Whether it’s Snapchat streaks, Facebook photo-scrolling, or playing CandyCrush, Schüll explained, you get drawn into “ludic loops” or repeated cycles of uncertainty, anticipation and feedback — and the rewards are just enough to keep you going.

“If you disengage, you get peppered with little messages or bonus offers to get your attention and pull you back in,” said Schüll. “We have to start recognising the costs of time spent on social media. It’s not just a game – it affects us financially, physically and emotionally.”

Recreating the slot machine

The pull-to-refresh and infinite scrolling mechanism on our news feeds are unnervingly similar to a slot machine, said Tristan Harris, a former design ethicist for Google who has been described as the closest thing Silicon Valley has to a conscience.

“You pull a lever and immediately receive either an enticing reward (a match, a prize!) or nothing,” Harris wrote.

We cannot know when we will be rewarded, and more often than not we don’t find anything interesting or gratifying, much like gambling. But that’s precisely what keeps us coming back.

“The rewards are what psychologists refer to as variable reinforcement schedules and is the key to social media users repeatedly checking their screens,” said Dr Mark Griffiths, a professor of behavioural addiction and director of Nottingham Trent University’s International Gaming Research Unit.

“Social media sites are chock-a-block with unpredictable rewards. They are trying to grab users’ attentions … to make social media users create a routine and habitually check their screens.”

Like gambling, which physically alters the brain’s structure and makes people more susceptible to depression and anxiety, social media use has been linked to depression and its potential to have an adverse psychological impact on users cannot be overlooked or underestimated.

For instance, phone dependency, driven by high social-media usage, can lead us to think our phone is vibrating, or that we have received a message, even when we haven’t.

“Phantom calls and notifications are linked to our psychological craving for such signals,” said Professor Daniel Kruger, an expert in human behaviour, from the University of Michigan. “These social media messages can activate the same brain mechanisms as cocaine [does] and this is just one of the ways to identify those mechanisms because our minds are a physiological product of our brain.”

“There are whole departments trying to design their systems to be as addictive as possible. They want you to be permanently online and by bombarding you with messages and stimuli try to redirect your attention back to their app or webpage.”

Tech insiders have previously said “our minds can be hijacked” and that Silicon Valley is addicting us to our phones, while some have confessed they ban their kids from using social media.

However, the number of monthly active users of Facebook hit 2.13 billion earlier this year, up 14% from a year ago. Despite the furore around its data privacy issues, the social media monolith posted record revenues for the first quarter of 2018, making $11.97bn, up 49% on last year.

A key reason for this is because Facebook has become so entrenched in our lives: we can’t put it down.

Behavioural psychologist, Nir Eyal, the author of Hooked: How to Build Habit-Forming Products, has conceptualised how people become attached to social media.
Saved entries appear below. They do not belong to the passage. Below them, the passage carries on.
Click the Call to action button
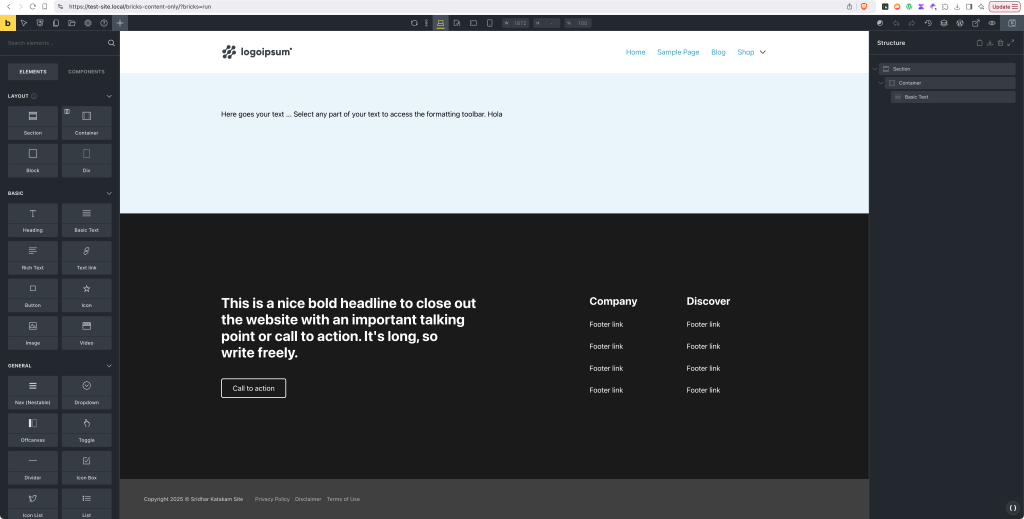 [253, 388]
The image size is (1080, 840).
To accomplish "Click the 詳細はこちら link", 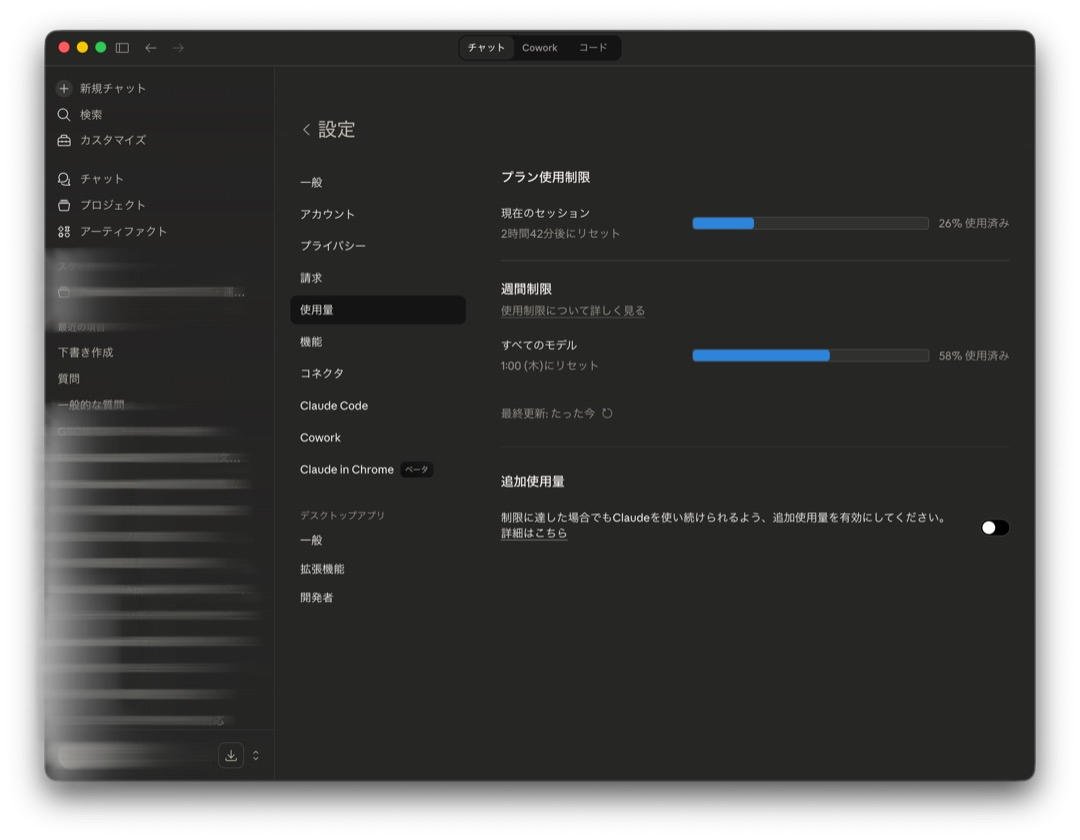I will [534, 534].
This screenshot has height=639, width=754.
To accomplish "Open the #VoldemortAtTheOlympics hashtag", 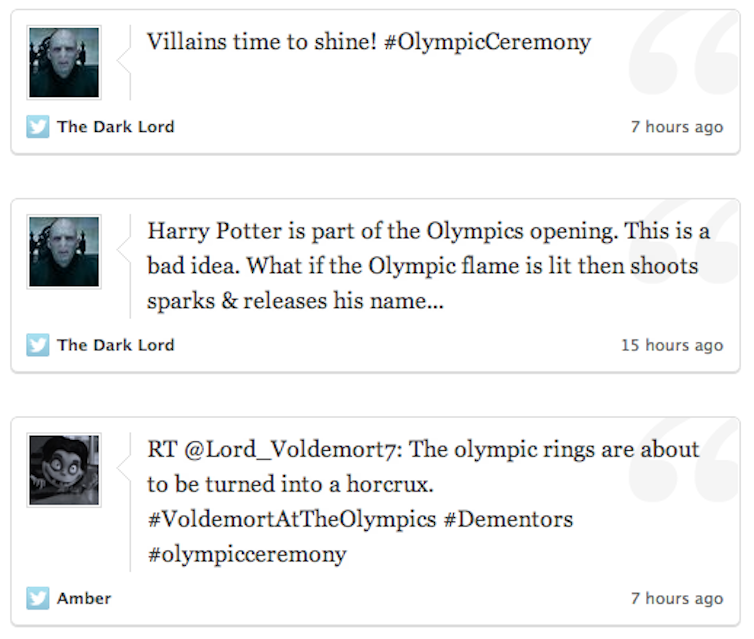I will (x=292, y=520).
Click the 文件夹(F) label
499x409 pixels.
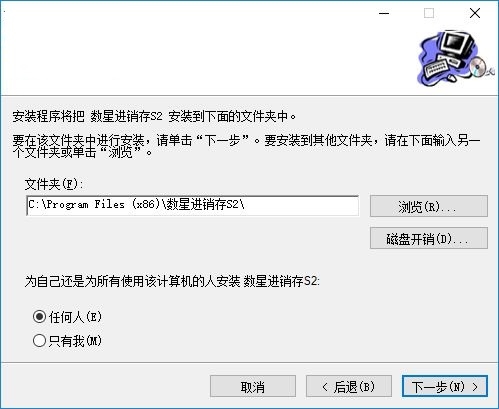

“It starts with a trigger, an action, a reward and then an investment and its through successive cycles, through these hooks, that habits are formed. We see them in all sorts of products, certainly in social media and gambling. This is a big part of how habits are changed.”

Once a habit is formed something previously prompted by an external trigger, like a notification, email, or any sort of ring or ding, is no longer needed, Eyal remarked.

It is replaced or supplemented with an internal trigger meaning that we form a mental association between wanting to use this product and seeking to serve an emotional need.

“The products are built to be engaging and what’s engaging for some is addictive for others, that’s clear.”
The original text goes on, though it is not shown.